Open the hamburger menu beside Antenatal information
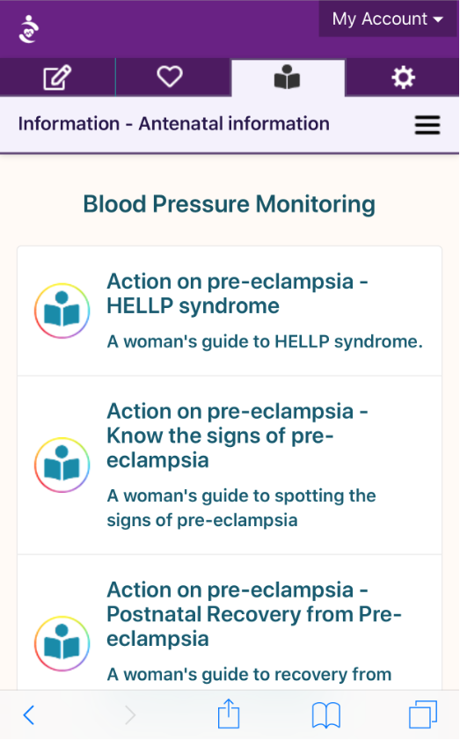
...
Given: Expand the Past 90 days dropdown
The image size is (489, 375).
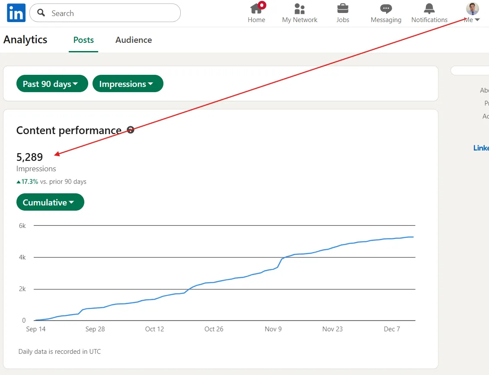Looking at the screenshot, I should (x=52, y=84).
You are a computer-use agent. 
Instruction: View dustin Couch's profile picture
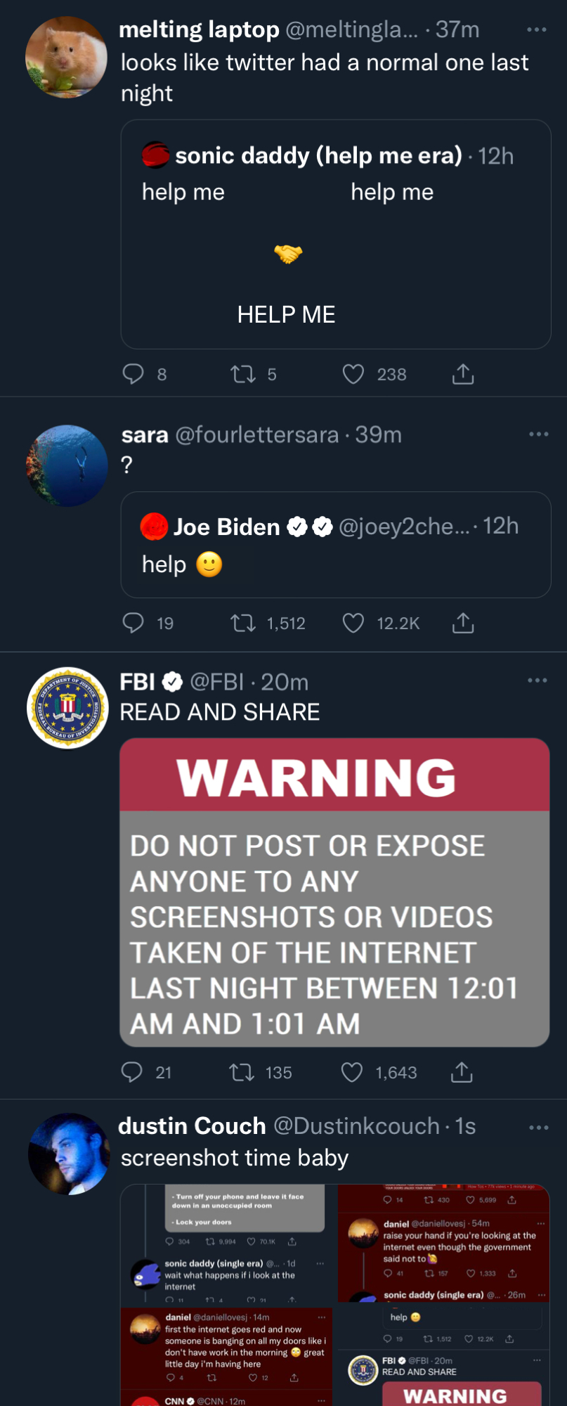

▶ **EXERCISE DETAILS**:
Send back exactly the lines of the listing above starting at the one with "You are a computer-use agent." and ending at the one with "Instruction: View dustin", inclusive, and no others.

▶ **WRITTEN SOLUTION**:
You are a computer-use agent. 
Instruction: View dustin Couch's profile picture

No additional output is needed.